§ Text shown:
^^^^

Porcerax II® Design Guidelines

When designing for Porcerax II® venting steel, the following guidelines should be considered.

Due to limited physical toughness, Porcerax II® inserts are usually produced more than 1″ thick, so relief for proper venting can be npt holes machined then burned on the backside instead of mere EDM flat spots on the bottom.

Resins Used
Depending on the emissions or gas residue given off during the molding process, the molder will have to evaluate whether to use 7 or 20-micron pore size. Resins such as ABS, polypropylene, soft type PVC, polyethylene, acrylic, polyurethane, and styrene work very well with a 7-micron (.ooo3″) pore size. For low viscosity or talc-filled resins, it may be necessary to have an automated system reverse the airflow after each shot to purge the impurities from the pores. Rigid PVC resins will work, but only until the corrosive gasses close the pore. This can still be a feasible method if disposable inserts are used. The 20-micron pore size (.0008″) will vent about 25% more gas than the 7 micron pore size.

Size of Area to be Vented
The product mill recommends that at least 10% of the cavity area br Porcerax II® to ensure proper venting. While this is not always possible, it is important to remember that the more square inches used in the cavity area, the lower the back pressure will be in the cavity. Due to the larger surface area, the insert will not require cleaning quite as often as a smaller piece. If Porcerax II® is used as a core or cavity half, instead of as an insert, there may not be a need for parting line vents.

Note: The thinner the Porcerax II® or the shorter the distance air has to travel to the exhaust line the better the venting will be. Keep in mind the physical properties of Porcerax II®.

Surface Finish Requirements
Since most applications can be addressed using inserted pieces on the core side, an EDM finish is accepted and will vent better than any other surface finish. Should an EDM finish be impractical the surface may be stoned or polished for a better finish after the EDM process. The 7 micron pore size provides the best polished finish. It is important to remember that if the venting steel is used on the cavity side of a mold, the gloss level will be severely reduced (from #9 to #3 with PP), so matching should be considered. If a low gloss level on a textured part is desired, it can be accomplished with the 7-micron Porcerax II®.

Slide/Lifter Applications
Porcerax II® can be used in slide or lifter applications. However, it is important to consider lubrication requirements on such a design. Lubricants will, in all likelihood, reduce or eliminate permeability in areas that coming into contact with Porcerax II®.

^^^^

(Pointing rows for text and elements)
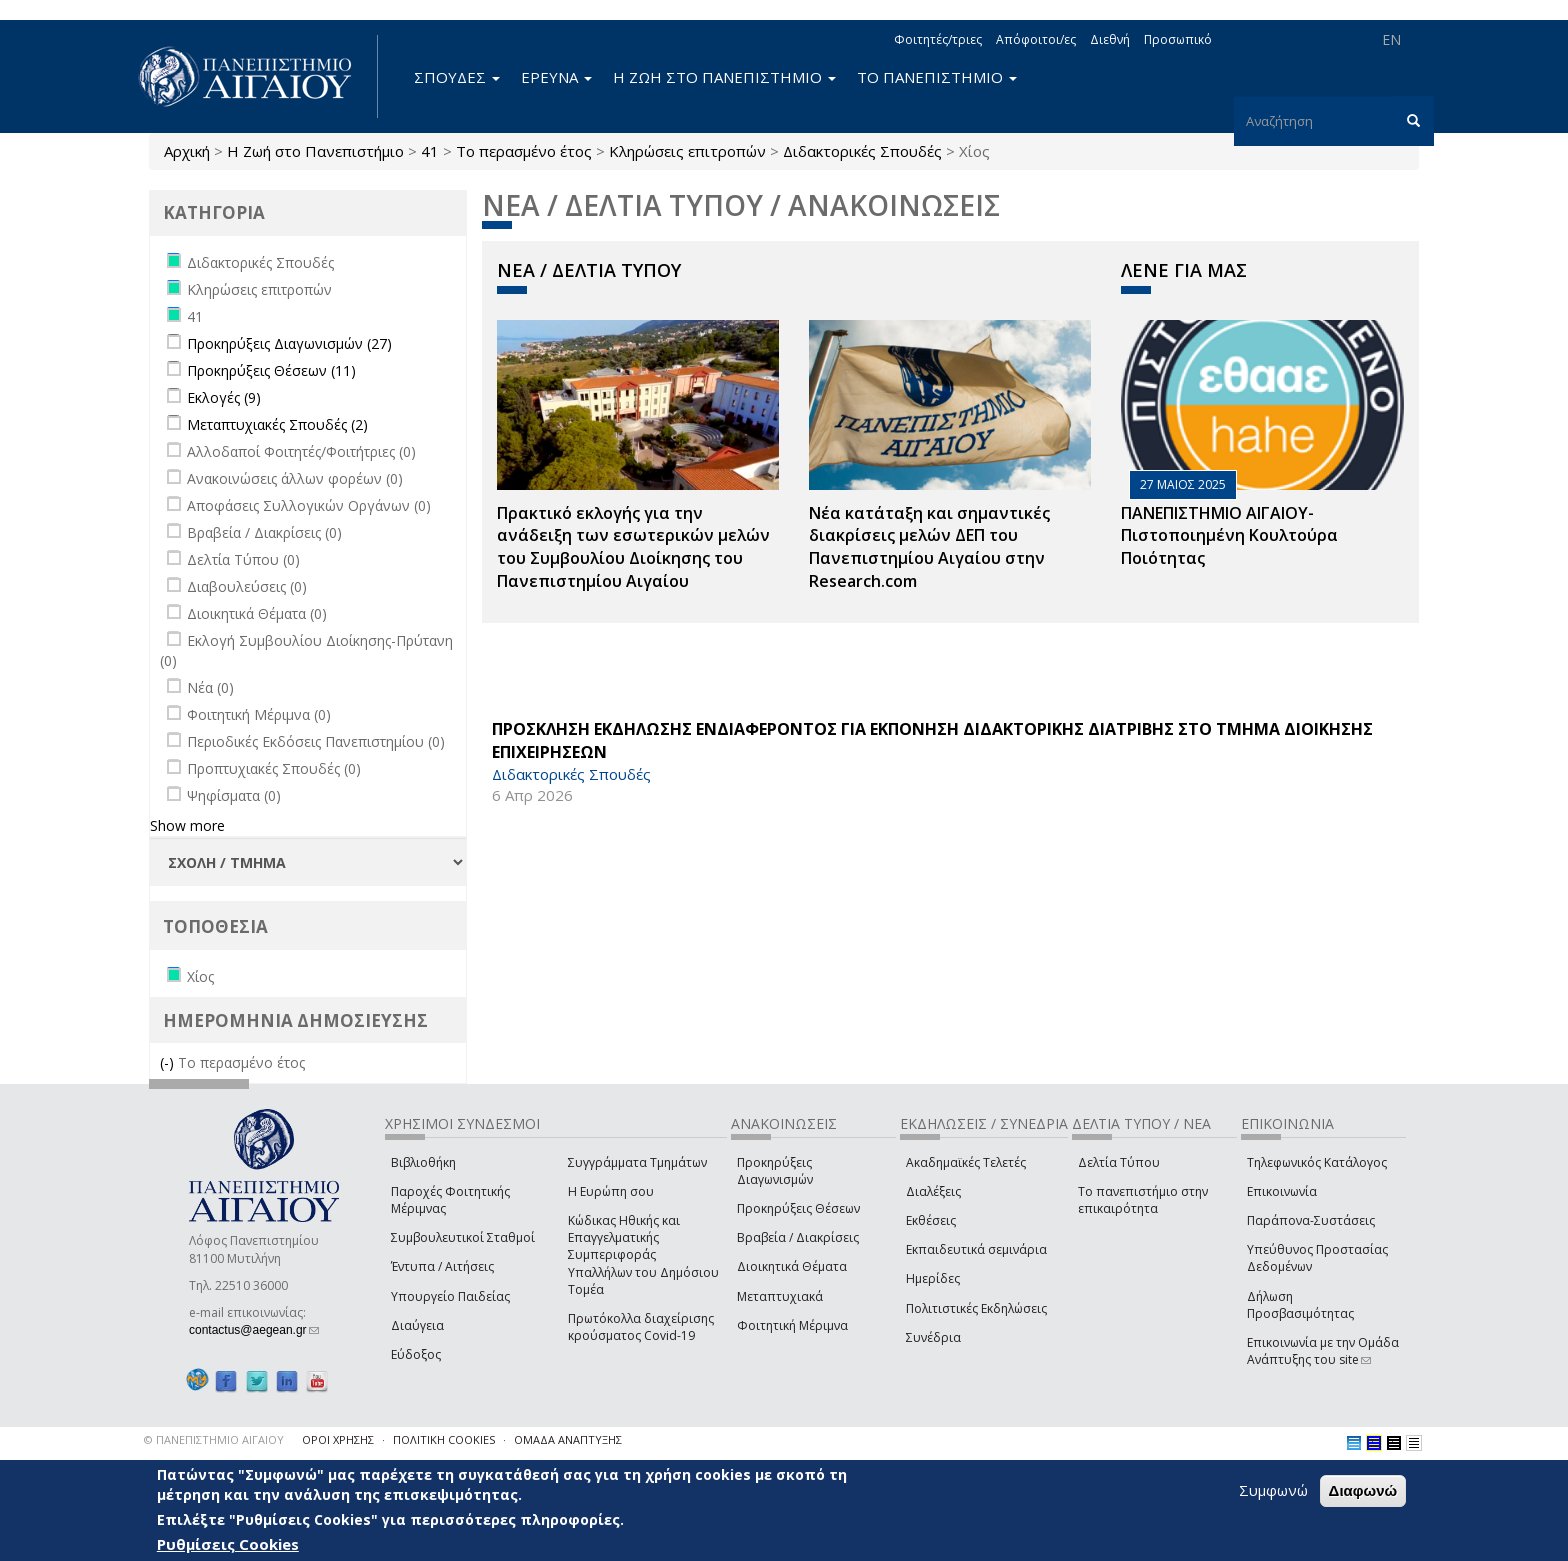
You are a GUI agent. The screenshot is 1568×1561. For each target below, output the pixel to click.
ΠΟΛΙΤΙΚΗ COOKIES (444, 1439)
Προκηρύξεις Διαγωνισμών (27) (289, 343)
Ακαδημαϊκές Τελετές (966, 1162)
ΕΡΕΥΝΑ (556, 77)
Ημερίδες (933, 1278)
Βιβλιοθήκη (423, 1162)
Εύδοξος (416, 1354)
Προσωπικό (1178, 39)
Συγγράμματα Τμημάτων (637, 1162)
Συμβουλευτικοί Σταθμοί (463, 1237)
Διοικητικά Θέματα (792, 1266)
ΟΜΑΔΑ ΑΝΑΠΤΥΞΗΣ (568, 1439)
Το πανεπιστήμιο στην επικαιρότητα (1143, 1200)
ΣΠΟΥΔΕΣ (457, 77)
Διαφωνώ (1363, 1490)
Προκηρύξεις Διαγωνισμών (775, 1171)
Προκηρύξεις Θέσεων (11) (271, 370)
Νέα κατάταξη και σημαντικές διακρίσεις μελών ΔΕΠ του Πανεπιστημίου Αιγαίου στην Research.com (929, 547)
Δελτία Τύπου (1119, 1162)
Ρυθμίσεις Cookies (228, 1544)
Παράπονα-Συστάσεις (1311, 1220)
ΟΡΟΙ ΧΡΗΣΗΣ (338, 1439)
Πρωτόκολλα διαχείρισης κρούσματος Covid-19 (641, 1327)
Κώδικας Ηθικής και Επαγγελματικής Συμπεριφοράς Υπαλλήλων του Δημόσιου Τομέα (643, 1255)
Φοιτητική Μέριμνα (792, 1325)
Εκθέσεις (931, 1220)
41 (430, 151)
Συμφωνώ (1273, 1490)
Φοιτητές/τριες (938, 39)
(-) (169, 1062)
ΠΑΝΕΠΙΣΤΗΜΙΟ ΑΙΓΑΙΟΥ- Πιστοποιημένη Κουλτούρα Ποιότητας (1229, 536)
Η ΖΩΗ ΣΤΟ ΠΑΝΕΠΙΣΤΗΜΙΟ (724, 77)
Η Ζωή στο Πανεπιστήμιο (315, 151)
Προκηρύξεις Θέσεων (798, 1208)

^^^^

§ What you need to do:
• 1. In the Porcerax II® design guidelines, why does lubrication need to be considered for slide or lifter applications? Answer in one to three sentences.
• 2. Please rewrite the paragraph in the Porcerax II® design guidelines that begins "Since most applications can be addressed" as a short bulleted list, keeping its main facts.
• 3. Continue the Porcerax II® design guidelines from the end of the slide and lifter section.

§ Task results:
• 1. Lubricants will likely reduce or eliminate permeability in the areas that come into contact with Porcerax II®. That matters because the steel vents through its pores.

• 2.
- Most applications can use inserted pieces on the core side, where an EDM finish is acceptable and vents better than any other surface finish.
- If an EDM finish is impractical, the surface can be stoned or polished after EDM for a better finish.
- The 7-micron pore size gives the best polished finish.
- Venting steel on the cavity side severely reduces gloss (from #9 to #3 with PP), so matching should be considered.
- A low gloss level on a textured part can be achieved with 7-micron Porcerax II®.

• 3.
Porcerax II® Insert Installation

Porcerax Installation Molder's World

Various designs for the bottom of a Porcerax insert pocket

Grooved Channels Molder's World

Porcerax II® Pin Installation

Best results can be achieved by drilling a vent hole into the bottom of the pin (See Below). This procedure considerably shortens the “escape route” for gas.

Venting Hole Pin Molder's World

Since highest permeability can be achieved with an EDM finish, it is desirable to EDM the bottom and sides of the drilling hole for better efficiency. Be sure all EDM fluids are cleaned out before installing the pin into the tool.

Porcerax II® Insert Installation

Porcerax II® Insert with improper venting

Porcerax II® Insert with improper venting

Porcerax II® Success Tips

Proper Cleaning and certain designs work better than others.

For a quote on designing, building or cleaning Porcerax II® inserts please contact:
Molder’s World, Inc,
Phone: 513-469-6653 or Fax: 513-469-7212

Porcerax II® can be machined, but it should be machined wet to prevent work hardening. Because Porcerax II® is porous and will corrode, an oil-based coolant should be used if possible.

Finish machining should be done at a slower feed rate than other mold steels due to its tendency to chip or splinter as the tool exits the work piece “Picture framing” or machining the parameter of the insert first will also help in this matter.

Traditional welding of Porcerax II® is not recommend by the manufacturer of Porcerax II® due to its tendency to crack. It is best to re-machine the Porcerax II® insert and the weld or shim in the core pocket. Silver soldering or brazing is acceptable, however it is important to realize that where the material is soldered it will lose permeability. Laser welding is also acceptable due to its low heat properties.

The machining process will smear the pores closed on the surface of Porcerax II®. After machining the pores must be reopened by EDM.

Be aware of your resins flash points. Seven (7) micron Porcerax II® has pores that average .0003″ in diameter, twenty (20) micron has pores that average .0008″ in diameter. Nylon 6 for instance will flow into the pores that are .0008″ but polypropylene and ABS will not.

Texturing the 7 micron Porcerax II® is possible, however your texture house must be aware that they are working with Porcerax II® and if not familiar with the material they should contact Molder’s World Inc. immediately.

Mold releases such as silicon mold release will clog the surface pores of Porcerax II® if sprayed onto the material. Therefore positive air pressure should be blown back through the exhaust line while the tool is being sprayed. Inserts protected with mold saver must be cleaned before use unless BioCorr® is used.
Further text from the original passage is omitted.